- **What you have to do**: Reproduce verbatim the entries from the line containing "Click the green go arrow beside symbol search" through the line containing "click(x=396, y=252)", including both of those lines.

- **Input records**:
——————————

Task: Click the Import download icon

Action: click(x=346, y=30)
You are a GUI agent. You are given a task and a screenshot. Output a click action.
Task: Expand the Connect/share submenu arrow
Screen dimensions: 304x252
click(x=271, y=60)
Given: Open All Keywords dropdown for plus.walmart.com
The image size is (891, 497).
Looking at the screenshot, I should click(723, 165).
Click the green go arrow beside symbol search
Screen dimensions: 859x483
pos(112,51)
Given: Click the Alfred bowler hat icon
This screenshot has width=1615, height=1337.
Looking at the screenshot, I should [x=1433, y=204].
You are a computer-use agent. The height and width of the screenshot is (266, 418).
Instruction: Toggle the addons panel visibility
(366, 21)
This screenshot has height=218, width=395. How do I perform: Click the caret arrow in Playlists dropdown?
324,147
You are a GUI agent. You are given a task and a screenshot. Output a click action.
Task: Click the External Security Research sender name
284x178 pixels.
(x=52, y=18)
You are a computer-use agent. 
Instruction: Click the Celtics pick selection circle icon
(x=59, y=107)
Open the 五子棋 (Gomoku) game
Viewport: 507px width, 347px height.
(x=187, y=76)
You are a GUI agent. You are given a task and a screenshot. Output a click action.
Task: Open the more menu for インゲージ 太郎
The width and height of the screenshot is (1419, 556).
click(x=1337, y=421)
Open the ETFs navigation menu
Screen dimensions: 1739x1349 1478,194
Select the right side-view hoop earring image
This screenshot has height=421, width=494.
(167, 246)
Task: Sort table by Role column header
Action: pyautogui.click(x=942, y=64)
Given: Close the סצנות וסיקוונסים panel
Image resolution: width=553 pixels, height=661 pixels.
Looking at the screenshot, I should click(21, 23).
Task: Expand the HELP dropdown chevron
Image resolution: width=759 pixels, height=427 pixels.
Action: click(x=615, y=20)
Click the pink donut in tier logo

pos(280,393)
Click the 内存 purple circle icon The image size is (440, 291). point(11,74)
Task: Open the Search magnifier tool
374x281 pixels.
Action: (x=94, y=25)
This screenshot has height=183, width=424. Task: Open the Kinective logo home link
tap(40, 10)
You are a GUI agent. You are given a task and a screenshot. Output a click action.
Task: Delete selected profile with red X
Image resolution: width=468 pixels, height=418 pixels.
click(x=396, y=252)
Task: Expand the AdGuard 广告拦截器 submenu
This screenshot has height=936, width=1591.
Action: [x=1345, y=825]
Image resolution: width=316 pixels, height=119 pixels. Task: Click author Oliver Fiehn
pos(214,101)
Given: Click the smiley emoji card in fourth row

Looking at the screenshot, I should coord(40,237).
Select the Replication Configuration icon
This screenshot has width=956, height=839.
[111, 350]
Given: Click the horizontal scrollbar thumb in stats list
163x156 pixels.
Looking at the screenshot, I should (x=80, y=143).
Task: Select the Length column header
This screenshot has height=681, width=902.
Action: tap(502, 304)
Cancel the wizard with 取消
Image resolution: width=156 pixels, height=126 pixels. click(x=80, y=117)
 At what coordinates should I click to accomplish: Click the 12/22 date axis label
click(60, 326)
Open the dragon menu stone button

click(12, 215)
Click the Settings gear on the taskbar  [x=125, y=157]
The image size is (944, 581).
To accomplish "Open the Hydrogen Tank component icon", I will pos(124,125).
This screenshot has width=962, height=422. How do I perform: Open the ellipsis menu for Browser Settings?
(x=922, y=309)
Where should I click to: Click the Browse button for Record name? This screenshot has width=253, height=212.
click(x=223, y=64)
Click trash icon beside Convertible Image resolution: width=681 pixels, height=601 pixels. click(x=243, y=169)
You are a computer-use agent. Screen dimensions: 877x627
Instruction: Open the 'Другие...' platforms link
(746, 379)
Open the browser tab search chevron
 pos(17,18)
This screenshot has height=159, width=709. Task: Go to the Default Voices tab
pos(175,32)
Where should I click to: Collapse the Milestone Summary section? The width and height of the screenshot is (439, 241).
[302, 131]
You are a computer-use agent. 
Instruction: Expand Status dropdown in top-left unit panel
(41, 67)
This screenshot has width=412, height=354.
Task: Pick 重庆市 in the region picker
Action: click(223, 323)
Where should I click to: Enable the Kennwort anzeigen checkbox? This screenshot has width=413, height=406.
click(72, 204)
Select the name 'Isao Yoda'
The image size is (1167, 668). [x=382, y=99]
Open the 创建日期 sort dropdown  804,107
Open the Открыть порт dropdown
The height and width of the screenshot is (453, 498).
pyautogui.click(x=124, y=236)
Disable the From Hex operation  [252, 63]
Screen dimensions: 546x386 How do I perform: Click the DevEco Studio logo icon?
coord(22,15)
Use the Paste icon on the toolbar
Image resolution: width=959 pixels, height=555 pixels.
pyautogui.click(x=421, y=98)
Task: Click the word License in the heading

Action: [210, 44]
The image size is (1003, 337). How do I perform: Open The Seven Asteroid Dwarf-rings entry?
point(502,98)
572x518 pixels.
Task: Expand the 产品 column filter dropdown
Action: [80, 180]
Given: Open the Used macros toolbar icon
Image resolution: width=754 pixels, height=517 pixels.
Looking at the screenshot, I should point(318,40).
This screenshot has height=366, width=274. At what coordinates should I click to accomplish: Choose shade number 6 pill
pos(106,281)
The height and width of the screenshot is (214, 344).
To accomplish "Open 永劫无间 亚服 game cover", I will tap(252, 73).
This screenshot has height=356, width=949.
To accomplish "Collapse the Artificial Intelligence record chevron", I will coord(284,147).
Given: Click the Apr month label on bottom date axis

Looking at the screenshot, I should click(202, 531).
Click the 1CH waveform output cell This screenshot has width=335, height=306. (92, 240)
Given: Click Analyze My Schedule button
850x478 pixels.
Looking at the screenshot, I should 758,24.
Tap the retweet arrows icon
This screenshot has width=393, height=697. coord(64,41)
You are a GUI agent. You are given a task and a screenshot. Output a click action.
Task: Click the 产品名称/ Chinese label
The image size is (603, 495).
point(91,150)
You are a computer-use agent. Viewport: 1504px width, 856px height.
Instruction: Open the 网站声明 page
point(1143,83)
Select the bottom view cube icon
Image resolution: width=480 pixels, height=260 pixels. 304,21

——————————

- **Full output**:
Click the green go arrow beside symbol search
Screen dimensions: 859x483
pos(112,51)
Given: Click the Alfred bowler hat icon
This screenshot has width=1615, height=1337.
Looking at the screenshot, I should [x=1433, y=204].
You are a computer-use agent. The height and width of the screenshot is (266, 418).
Instruction: Toggle the addons panel visibility
(366, 21)
This screenshot has height=218, width=395. How do I perform: Click the caret arrow in Playlists dropdown?
324,147
You are a GUI agent. You are given a task and a screenshot. Output a click action.
Task: Click the External Security Research sender name
284x178 pixels.
(x=52, y=18)
You are a computer-use agent. 
Instruction: Click the Celtics pick selection circle icon
(x=59, y=107)
Open the 五子棋 (Gomoku) game
Viewport: 507px width, 347px height.
(x=187, y=76)
You are a GUI agent. You are given a task and a screenshot. Output a click action.
Task: Open the more menu for インゲージ 太郎
The width and height of the screenshot is (1419, 556).
click(x=1337, y=421)
Open the ETFs navigation menu
Screen dimensions: 1739x1349 1478,194
Select the right side-view hoop earring image
This screenshot has height=421, width=494.
(167, 246)
Task: Sort table by Role column header
Action: pyautogui.click(x=942, y=64)
Given: Close the סצנות וסיקוונסים panel
Image resolution: width=553 pixels, height=661 pixels.
Looking at the screenshot, I should click(21, 23).
Task: Expand the HELP dropdown chevron
Image resolution: width=759 pixels, height=427 pixels.
Action: click(x=615, y=20)
Click the pink donut in tier logo

pos(280,393)
Click the 内存 purple circle icon The image size is (440, 291). point(11,74)
Task: Open the Search magnifier tool
374x281 pixels.
Action: (x=94, y=25)
This screenshot has height=183, width=424. Task: Open the Kinective logo home link
tap(40, 10)
You are a GUI agent. You are given a task and a screenshot. Output a click action.
Task: Delete selected profile with red X
Image resolution: width=468 pixels, height=418 pixels.
click(x=396, y=252)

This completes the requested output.